DATA PROVIDED:
/---

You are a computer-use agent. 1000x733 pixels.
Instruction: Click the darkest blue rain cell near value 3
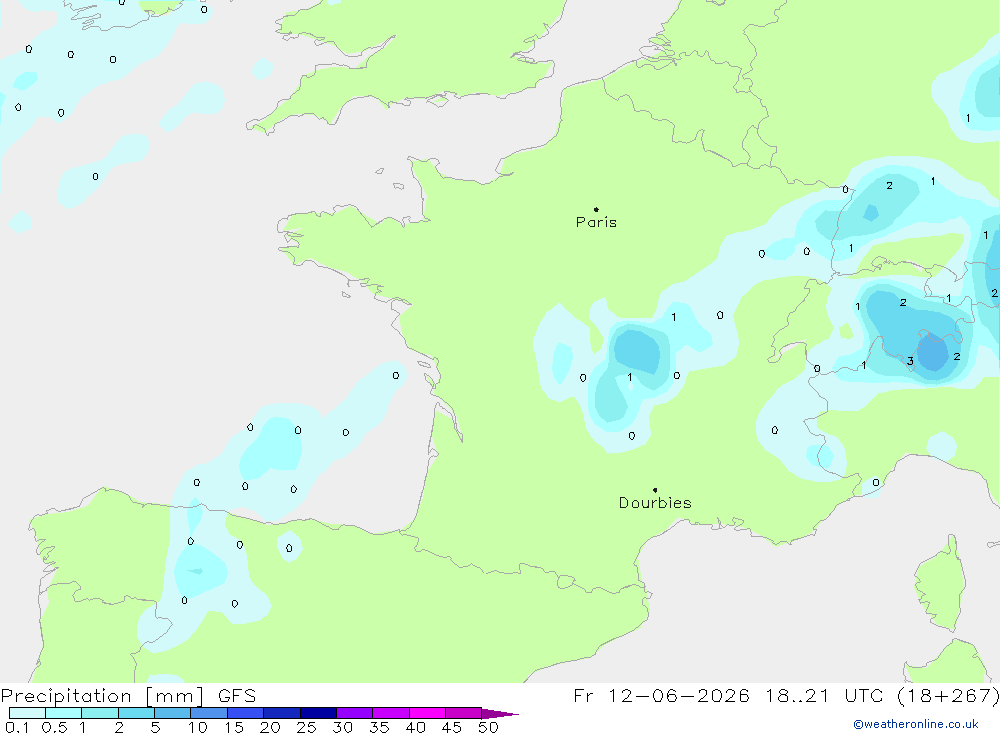932,352
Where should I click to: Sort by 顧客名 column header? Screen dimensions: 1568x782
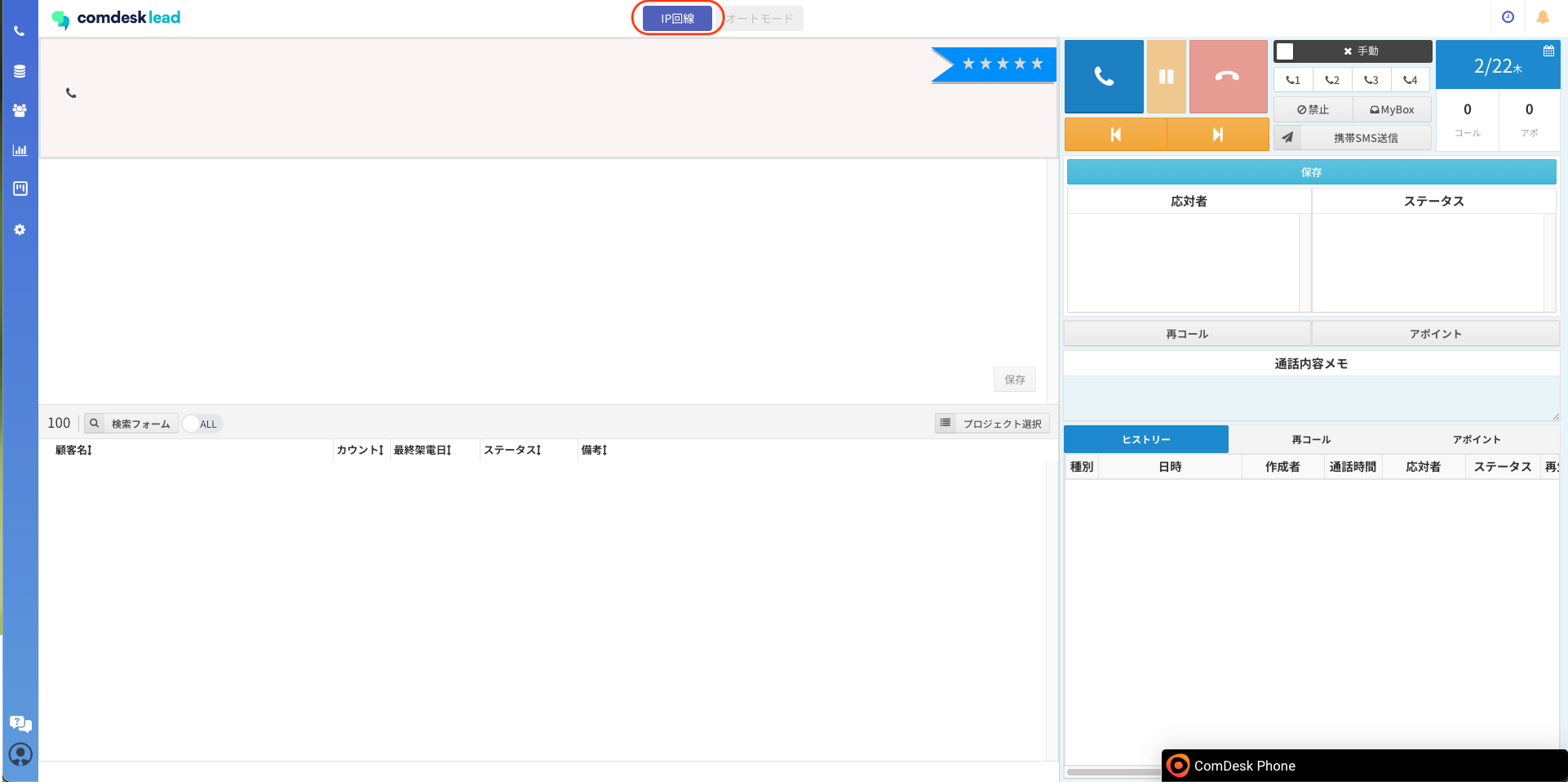(x=73, y=450)
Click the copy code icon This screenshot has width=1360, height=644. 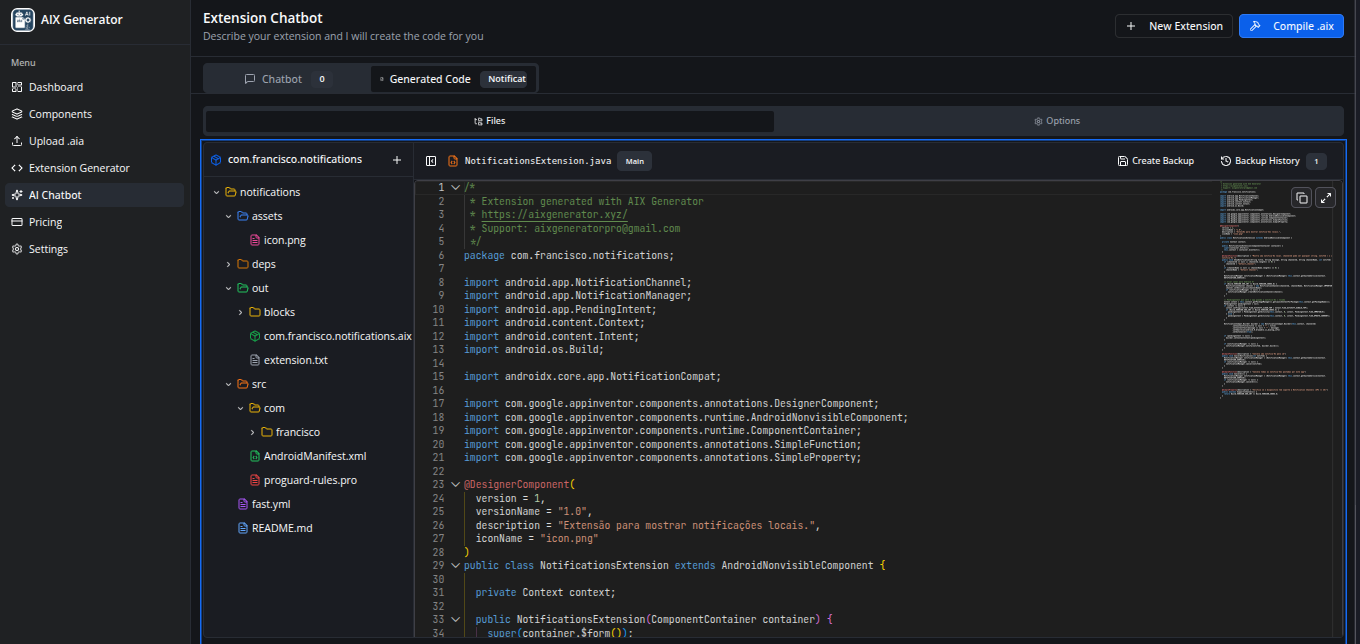(1301, 198)
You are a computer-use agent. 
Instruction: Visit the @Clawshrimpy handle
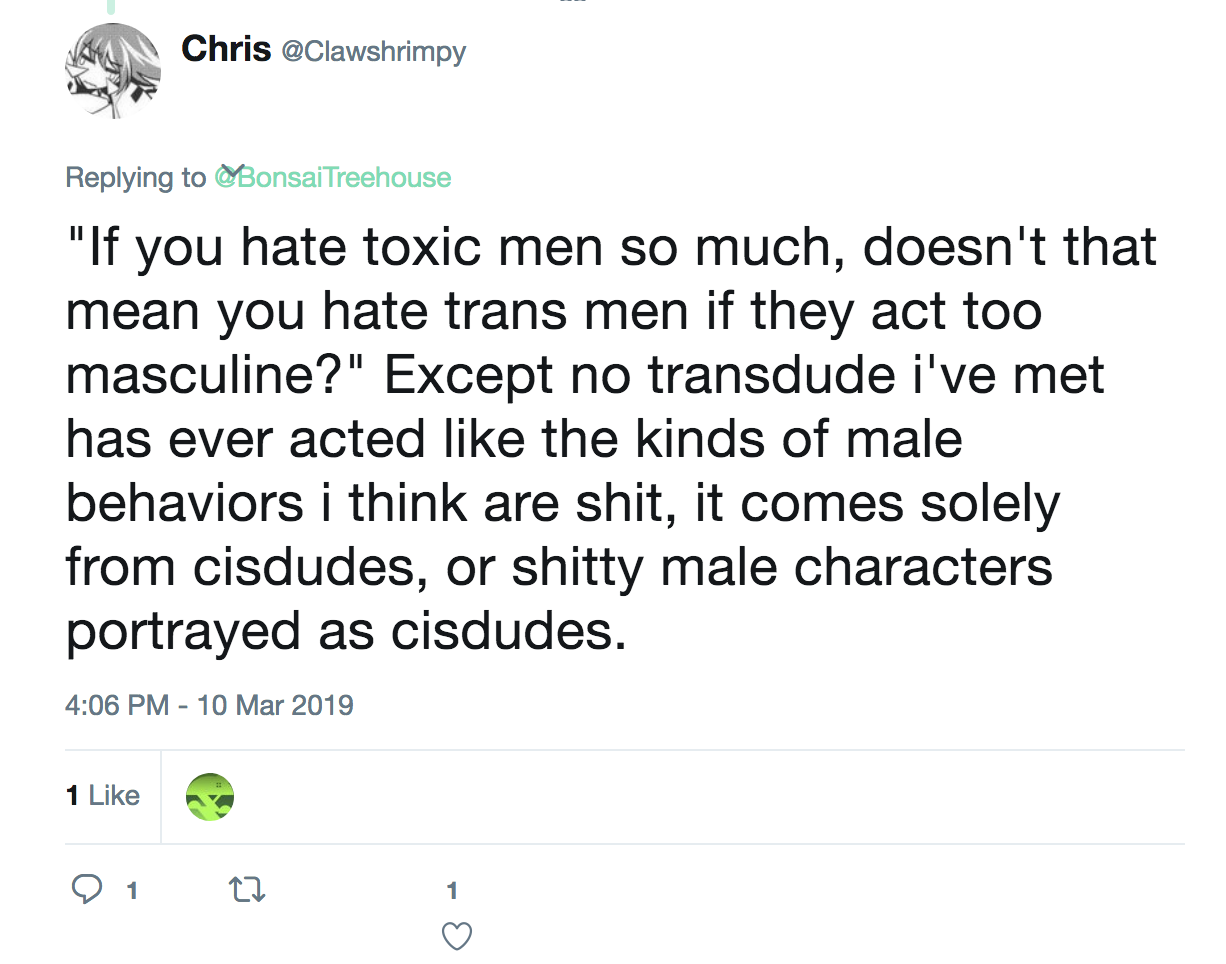tap(374, 50)
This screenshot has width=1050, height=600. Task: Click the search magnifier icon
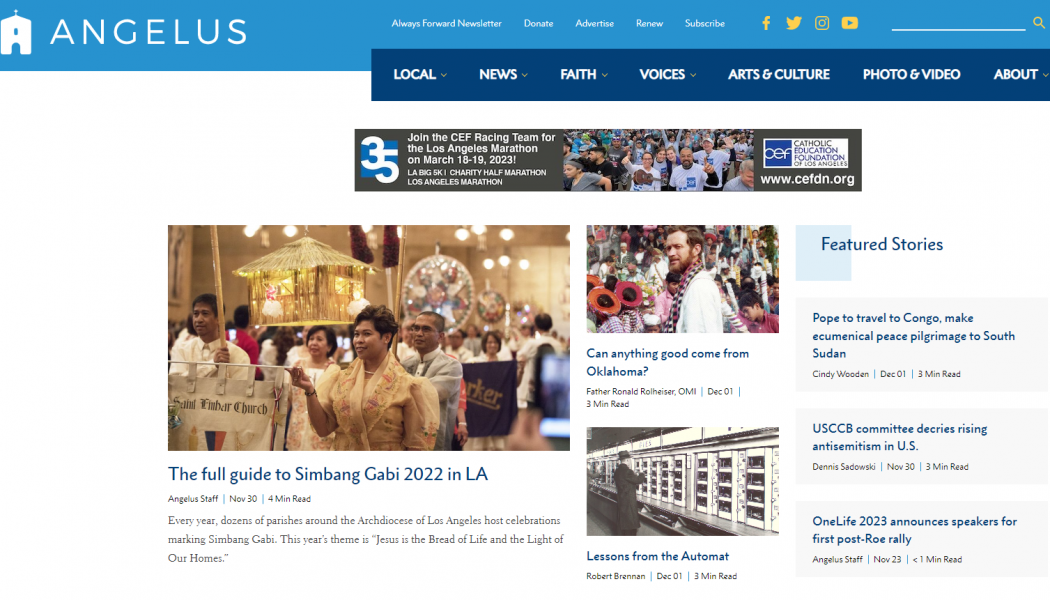[1039, 23]
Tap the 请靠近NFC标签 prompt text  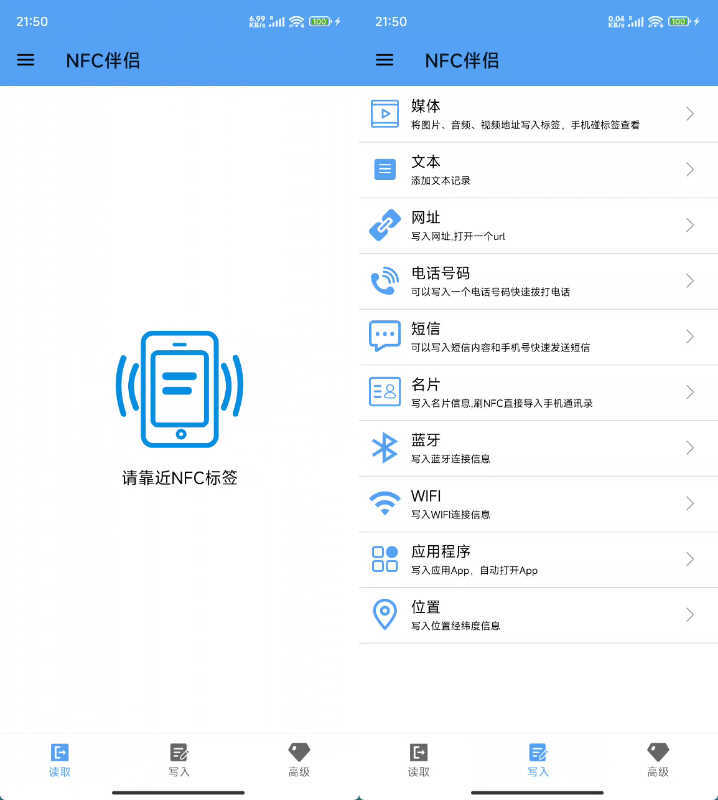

\---

Among the lines of the data, find every one that holds "computer" and copy it.

You are a computer-use agent. 1000x733 pixels.
You are a computer-use agent. 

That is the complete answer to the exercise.